I'm using Selenium to do some light web scraping. One site I'm interacting with is clearly detecting that my browser is automated (but curiously, only cares as long as I'm also accessing a version of the site outside my region, but that's neither here nor there).
The solution in the first thread suggests taking the chromedriver downloaded from here and modifying it. It says to get rid of mentions of variables with "$cdc$ in them. So I do the following. Download v2.41 from that site, unzip it. This version lets me use Chrome with Selenium via br = webdriver.Chrome('./chromedriver')
, but has the automation detection problem. So, I cp
this to make chromedriver-modified.
In chromedriver-modified, I open it with vim and search for $cdc. I find a similar (but slightly different) function from the one in the linked thread on line 1934 or so:
function getPageCache(opt_doc, opt_w3c) {
var doc = opt_doc || document;
var w3c = opt_w3c || false;
// var key = '$cdc_asdjflasutopfhvcZLmcfl_';
var key = 'xxxx_asdjflasutopfhvcZLmcfl_';
// var key = 'randomblahhh_';
if (w3c) {
if (!(key in doc))
doc[key] = new CacheWithUUID();
return doc[key];
} else {
if (!(key in doc))
doc[key] = new Cache();
return doc[key];
}
}
I've tried replacing this variable both with something random (the randomblahhh_
var) and something that just replaces the first 4 characters of the $cdc
one, because I saw both suggested in the comments in that thread (I don't know if some format for the variable is important here.
Neither works. What I mean by that is that when I try to run it with chromedriver-modified
, the webdriver won't even start:
>>> from selenium import webdriver
>>> br = webdriver.Chrome(executable_path='./chromedriver-modified')
Traceback (most recent call last):
File "<stdin>", line 1, in <module>
File "/usr/lib/python3/dist-packages/selenium/webdriver/chrome/webdriver.py", line 68, in __init__
self.service.start()
File "/usr/lib/python3/dist-packages/selenium/webdriver/common/service.py", line 96, in start
self.assert_process_still_running()
File "/usr/lib/python3/dist-packages/selenium/webdriver/common/service.py", line 109, in assert_process_still_running
% (self.path, return_code)
selenium.common.exceptions.WebDriverException: Message: Service ./chromedriver-modified unexpectedly exited. Status code was: -11
I've had trouble Googling and figuring out what this status code means. In fact, I found this unanswered reddit thread with the same exact problem.
The first thread also mentions $wdc variables, but I find no mention of them in chromedriver.
Just to preempt the possible suggestion, too: I'm almost 100% confident that it's detecting that I'm using an automated browser because it's automated, not because of something like mouse click speed or anything. If I start the browser with selenium but then manually do the rest, it still causes the problem.

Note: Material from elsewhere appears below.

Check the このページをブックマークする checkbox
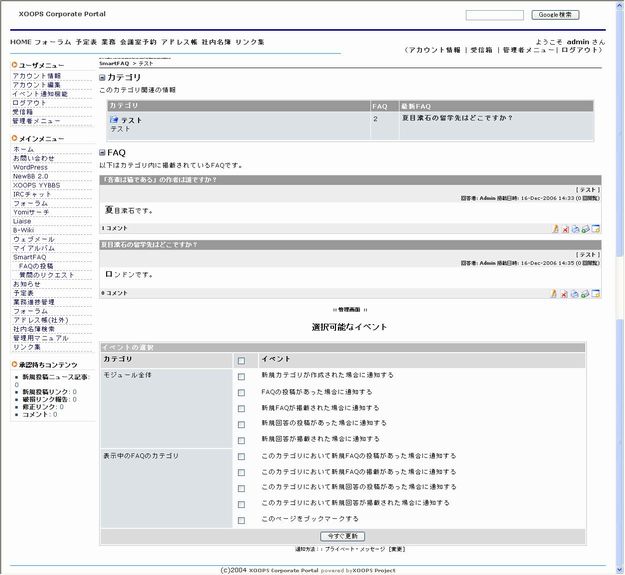coord(241,520)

edit: I'm using Chrome v68 from the Ubuntu repos, google-chrome-stable. To be honest I don't need to use Chrome specifically, but the answers I've found seem to center around it rather than Firefox.

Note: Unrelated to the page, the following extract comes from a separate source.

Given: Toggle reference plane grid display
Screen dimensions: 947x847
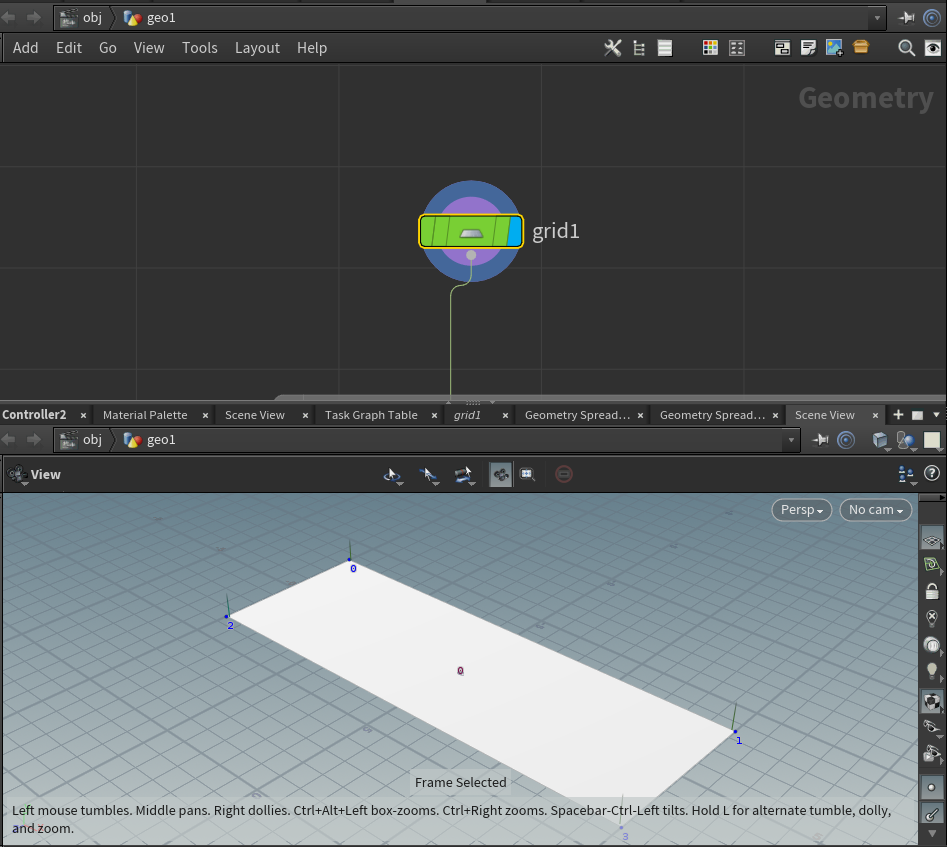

edit2: one last comment -- I noticed in the first linked thread that some people were "recompiling":
For me, I used chrome, so, all that I had to do was to ensure that $cdc_ didn't exist anymore as document variable, and voila (download chromedriver source code, modify chromedriver and re-compile $cdc_ under different name.)
I'm not sure what that means -- are they recompiling Chrome itself? All I've done is change the variable in the chromedriver file.